• Task to complete: Among the records below, find the lines that contain "column" and copy each of them.

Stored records
■ ■ ■ ■ ■ ■ ■
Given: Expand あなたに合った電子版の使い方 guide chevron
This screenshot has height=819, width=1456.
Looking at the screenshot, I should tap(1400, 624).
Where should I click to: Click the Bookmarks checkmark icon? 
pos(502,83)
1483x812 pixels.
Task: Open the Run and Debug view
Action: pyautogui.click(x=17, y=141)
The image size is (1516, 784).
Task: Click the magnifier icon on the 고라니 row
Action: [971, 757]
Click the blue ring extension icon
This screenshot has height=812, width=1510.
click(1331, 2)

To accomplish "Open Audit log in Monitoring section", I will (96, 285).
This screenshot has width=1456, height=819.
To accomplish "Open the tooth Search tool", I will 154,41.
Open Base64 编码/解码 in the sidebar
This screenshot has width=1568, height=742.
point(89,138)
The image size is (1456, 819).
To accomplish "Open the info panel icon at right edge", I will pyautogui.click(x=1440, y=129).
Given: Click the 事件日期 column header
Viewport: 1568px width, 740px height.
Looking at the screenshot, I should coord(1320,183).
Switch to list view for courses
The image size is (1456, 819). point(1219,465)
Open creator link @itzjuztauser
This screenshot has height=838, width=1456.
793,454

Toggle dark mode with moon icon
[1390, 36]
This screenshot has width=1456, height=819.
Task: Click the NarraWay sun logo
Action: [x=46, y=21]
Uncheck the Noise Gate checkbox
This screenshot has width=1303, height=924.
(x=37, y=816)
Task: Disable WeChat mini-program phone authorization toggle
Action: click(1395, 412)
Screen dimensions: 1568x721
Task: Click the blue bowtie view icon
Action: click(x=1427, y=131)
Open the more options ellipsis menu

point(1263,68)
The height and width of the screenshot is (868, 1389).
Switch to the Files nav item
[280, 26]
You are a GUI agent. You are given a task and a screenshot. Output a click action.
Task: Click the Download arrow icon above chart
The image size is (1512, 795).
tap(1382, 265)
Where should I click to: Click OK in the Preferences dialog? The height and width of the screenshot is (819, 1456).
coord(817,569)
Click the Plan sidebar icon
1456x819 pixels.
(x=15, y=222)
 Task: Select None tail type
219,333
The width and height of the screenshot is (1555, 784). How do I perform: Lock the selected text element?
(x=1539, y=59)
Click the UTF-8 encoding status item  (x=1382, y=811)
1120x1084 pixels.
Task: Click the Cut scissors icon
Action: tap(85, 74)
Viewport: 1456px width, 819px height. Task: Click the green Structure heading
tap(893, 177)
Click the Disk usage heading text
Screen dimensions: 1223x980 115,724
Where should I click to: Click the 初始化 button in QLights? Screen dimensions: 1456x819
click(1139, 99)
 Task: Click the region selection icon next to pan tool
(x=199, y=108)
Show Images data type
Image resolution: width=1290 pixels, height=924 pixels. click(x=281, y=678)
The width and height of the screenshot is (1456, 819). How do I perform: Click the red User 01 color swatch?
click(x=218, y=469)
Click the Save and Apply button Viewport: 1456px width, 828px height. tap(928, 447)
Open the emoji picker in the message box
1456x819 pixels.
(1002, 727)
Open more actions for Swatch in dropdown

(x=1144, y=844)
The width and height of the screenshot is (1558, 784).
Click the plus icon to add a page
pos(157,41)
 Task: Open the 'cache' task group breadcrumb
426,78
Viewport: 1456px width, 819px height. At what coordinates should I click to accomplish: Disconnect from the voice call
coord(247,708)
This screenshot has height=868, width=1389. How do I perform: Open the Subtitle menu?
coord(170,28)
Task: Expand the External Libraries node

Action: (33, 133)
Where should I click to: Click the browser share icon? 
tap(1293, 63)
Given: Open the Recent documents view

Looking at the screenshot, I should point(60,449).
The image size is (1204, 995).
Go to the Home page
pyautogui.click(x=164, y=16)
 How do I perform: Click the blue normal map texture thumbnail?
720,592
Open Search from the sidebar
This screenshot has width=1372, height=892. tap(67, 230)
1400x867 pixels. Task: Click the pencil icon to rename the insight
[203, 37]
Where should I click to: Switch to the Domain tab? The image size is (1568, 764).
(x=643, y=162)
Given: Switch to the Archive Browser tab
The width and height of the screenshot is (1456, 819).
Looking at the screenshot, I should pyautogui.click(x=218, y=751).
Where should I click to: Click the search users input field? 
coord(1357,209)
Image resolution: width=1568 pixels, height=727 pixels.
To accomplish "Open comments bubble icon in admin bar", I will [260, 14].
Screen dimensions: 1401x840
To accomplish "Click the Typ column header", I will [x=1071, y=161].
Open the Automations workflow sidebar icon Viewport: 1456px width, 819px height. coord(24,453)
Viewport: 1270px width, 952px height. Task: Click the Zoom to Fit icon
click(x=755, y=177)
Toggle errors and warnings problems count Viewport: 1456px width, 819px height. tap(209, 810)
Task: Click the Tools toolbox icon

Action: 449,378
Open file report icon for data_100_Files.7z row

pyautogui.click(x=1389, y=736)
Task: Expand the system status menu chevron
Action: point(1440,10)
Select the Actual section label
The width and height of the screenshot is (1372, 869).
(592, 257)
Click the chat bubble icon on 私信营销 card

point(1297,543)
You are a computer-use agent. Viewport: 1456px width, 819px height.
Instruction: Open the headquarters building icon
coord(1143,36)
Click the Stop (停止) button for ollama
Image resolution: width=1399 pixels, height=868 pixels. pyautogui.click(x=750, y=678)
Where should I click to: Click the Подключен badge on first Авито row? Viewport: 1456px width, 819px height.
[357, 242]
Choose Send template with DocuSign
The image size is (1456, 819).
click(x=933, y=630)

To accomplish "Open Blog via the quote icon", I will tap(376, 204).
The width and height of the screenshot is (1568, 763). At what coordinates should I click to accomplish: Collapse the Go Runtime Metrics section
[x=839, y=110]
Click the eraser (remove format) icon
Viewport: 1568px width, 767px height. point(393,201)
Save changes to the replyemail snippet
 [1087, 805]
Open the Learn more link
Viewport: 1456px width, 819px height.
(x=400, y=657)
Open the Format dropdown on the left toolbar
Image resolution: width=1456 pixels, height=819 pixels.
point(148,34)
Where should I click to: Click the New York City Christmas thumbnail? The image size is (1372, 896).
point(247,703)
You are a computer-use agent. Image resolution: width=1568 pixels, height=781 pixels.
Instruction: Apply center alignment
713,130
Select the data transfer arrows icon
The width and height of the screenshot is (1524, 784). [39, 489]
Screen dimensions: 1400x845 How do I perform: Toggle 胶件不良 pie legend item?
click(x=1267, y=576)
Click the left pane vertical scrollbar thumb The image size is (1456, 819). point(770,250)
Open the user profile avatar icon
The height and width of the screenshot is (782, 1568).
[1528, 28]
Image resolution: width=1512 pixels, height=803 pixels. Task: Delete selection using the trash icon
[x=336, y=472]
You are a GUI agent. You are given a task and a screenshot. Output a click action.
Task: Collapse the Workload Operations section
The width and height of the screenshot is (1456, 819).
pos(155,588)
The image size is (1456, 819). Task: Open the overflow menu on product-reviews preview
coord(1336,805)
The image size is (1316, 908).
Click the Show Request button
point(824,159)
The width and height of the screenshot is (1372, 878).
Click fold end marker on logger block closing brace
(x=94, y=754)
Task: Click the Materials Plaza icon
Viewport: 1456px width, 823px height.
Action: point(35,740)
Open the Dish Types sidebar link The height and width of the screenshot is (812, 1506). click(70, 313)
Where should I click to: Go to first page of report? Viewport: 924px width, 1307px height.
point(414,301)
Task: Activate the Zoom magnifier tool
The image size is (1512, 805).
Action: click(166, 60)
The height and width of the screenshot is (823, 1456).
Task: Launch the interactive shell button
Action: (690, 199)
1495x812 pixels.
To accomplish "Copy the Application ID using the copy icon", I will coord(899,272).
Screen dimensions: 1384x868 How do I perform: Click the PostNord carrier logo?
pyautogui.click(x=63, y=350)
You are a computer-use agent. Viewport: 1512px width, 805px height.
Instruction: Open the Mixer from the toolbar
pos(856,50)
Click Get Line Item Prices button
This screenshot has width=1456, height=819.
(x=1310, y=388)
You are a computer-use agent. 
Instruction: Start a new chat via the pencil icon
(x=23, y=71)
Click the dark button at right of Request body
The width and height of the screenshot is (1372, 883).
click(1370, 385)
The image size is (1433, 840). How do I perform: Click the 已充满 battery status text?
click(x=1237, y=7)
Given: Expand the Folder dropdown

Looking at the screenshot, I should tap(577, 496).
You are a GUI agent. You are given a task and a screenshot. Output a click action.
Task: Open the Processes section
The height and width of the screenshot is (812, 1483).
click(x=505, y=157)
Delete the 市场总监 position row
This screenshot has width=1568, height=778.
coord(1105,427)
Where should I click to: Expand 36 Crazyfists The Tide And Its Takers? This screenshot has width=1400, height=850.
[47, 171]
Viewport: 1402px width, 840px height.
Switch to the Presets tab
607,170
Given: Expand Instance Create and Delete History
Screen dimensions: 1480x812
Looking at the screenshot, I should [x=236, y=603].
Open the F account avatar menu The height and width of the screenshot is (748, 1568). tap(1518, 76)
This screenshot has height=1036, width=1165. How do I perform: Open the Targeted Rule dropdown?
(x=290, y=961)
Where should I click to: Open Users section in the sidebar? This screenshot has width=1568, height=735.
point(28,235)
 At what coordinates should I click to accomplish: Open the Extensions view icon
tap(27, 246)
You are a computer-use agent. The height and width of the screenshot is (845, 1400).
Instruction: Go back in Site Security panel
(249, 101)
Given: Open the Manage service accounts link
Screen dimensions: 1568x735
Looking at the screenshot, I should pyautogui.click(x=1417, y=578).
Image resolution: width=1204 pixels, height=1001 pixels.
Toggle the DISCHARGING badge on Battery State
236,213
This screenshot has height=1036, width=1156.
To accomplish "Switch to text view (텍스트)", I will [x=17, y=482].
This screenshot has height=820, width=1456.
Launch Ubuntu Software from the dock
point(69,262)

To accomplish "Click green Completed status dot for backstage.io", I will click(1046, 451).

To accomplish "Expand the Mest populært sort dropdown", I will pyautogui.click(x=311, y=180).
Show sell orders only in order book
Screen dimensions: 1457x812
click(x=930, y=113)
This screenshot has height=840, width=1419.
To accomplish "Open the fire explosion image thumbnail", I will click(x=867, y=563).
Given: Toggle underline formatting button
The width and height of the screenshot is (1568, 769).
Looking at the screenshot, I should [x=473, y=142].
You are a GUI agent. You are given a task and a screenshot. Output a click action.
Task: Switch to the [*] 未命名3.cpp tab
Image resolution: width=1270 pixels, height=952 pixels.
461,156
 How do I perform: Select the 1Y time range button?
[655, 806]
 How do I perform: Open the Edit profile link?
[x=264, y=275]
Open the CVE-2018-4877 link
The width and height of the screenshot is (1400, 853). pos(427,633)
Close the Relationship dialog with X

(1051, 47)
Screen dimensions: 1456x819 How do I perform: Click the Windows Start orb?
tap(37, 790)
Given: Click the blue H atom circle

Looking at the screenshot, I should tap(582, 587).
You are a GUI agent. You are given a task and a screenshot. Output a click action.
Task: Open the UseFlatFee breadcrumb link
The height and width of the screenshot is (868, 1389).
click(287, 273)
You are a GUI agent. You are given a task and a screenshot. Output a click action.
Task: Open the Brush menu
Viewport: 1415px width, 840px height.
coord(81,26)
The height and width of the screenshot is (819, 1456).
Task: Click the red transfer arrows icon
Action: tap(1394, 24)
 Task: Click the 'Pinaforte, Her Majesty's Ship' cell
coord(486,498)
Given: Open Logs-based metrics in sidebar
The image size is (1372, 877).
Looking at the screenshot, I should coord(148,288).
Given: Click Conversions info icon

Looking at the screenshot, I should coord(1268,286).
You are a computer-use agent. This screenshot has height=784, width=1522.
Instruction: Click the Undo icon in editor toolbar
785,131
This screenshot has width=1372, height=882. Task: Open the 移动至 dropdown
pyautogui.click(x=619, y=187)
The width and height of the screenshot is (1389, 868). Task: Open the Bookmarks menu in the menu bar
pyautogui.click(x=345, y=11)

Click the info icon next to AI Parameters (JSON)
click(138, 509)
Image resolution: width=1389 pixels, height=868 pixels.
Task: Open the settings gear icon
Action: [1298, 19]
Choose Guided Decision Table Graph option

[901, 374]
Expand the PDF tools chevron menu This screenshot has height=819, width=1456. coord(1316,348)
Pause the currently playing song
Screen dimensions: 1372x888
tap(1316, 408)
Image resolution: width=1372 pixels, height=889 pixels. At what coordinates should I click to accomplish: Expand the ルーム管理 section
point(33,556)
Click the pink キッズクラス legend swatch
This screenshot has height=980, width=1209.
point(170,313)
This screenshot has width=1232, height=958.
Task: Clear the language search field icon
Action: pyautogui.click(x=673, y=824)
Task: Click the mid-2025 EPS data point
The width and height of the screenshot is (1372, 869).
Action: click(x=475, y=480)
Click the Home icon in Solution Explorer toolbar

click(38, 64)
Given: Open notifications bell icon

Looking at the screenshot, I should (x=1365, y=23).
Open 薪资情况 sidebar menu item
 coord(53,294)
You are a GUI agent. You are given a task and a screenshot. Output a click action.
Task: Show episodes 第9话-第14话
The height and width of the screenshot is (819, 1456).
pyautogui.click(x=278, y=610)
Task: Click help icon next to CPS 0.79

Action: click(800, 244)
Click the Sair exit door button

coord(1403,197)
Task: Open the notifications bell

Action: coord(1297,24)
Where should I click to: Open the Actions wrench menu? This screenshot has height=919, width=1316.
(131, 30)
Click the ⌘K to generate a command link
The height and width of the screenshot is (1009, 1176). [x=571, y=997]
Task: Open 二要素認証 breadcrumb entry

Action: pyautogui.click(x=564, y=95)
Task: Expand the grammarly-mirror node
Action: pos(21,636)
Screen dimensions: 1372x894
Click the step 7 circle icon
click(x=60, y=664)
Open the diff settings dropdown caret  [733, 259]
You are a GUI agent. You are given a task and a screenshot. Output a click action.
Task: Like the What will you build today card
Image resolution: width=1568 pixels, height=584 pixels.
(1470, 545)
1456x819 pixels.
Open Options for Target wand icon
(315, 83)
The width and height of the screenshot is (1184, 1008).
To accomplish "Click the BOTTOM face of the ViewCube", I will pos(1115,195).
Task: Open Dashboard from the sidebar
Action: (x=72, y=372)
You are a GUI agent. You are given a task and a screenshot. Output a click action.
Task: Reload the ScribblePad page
■ ■ ■ ■ ■ ■ ■
• Written solution:
Given: Click the 事件日期 column header
To accomplish "Click the Typ column header", I will [x=1071, y=161].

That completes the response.